# What you should do
The reply needs the lines from the one containing "You are a GUI" through the end of the material, each repeated exactly, and no pictures.

# Data provided
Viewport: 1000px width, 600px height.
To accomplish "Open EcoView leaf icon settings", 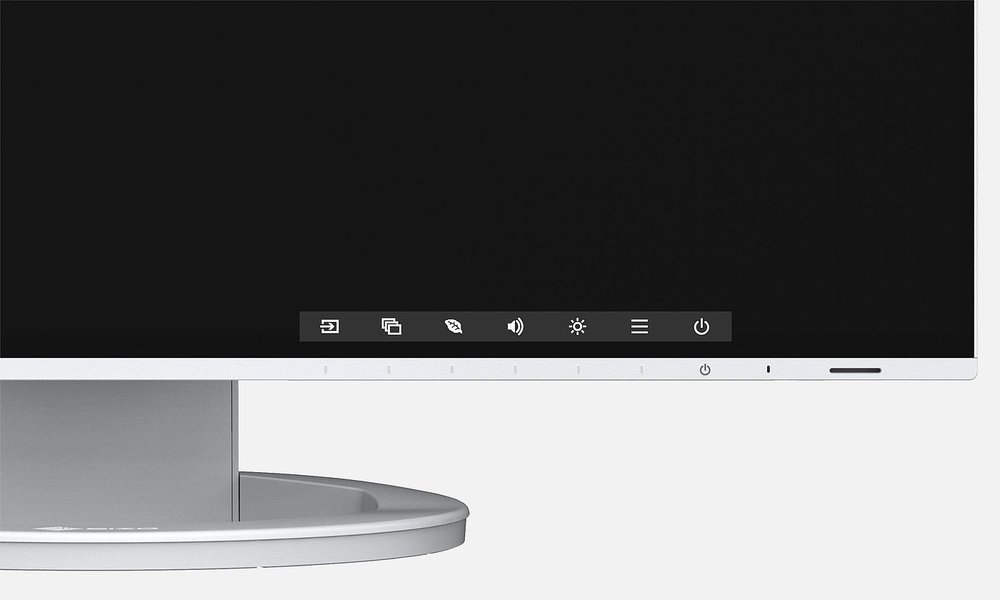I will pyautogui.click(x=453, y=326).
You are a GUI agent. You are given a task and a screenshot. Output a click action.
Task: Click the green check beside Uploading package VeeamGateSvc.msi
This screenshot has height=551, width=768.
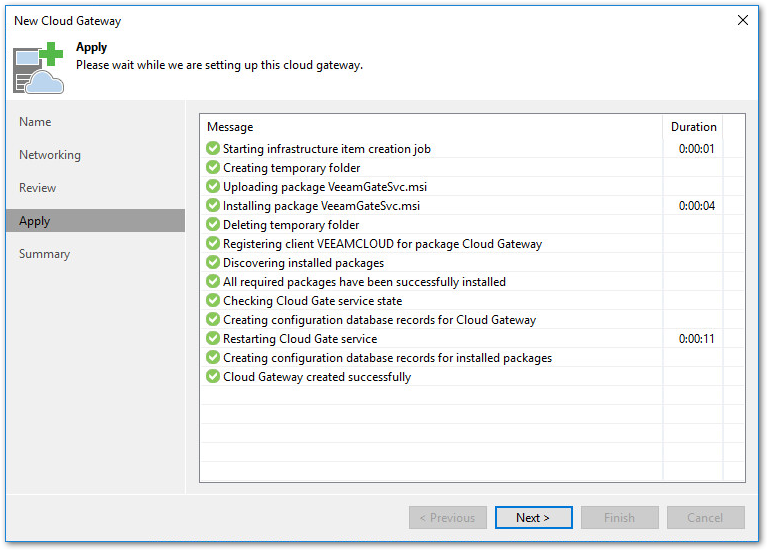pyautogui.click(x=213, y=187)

# Written solution
You are a GUI agent. You are given a task and a screenshot. Output a click action.
Task: Click the green check beside Uploading package VeeamGateSvc.msi
This screenshot has height=551, width=768.
pyautogui.click(x=213, y=187)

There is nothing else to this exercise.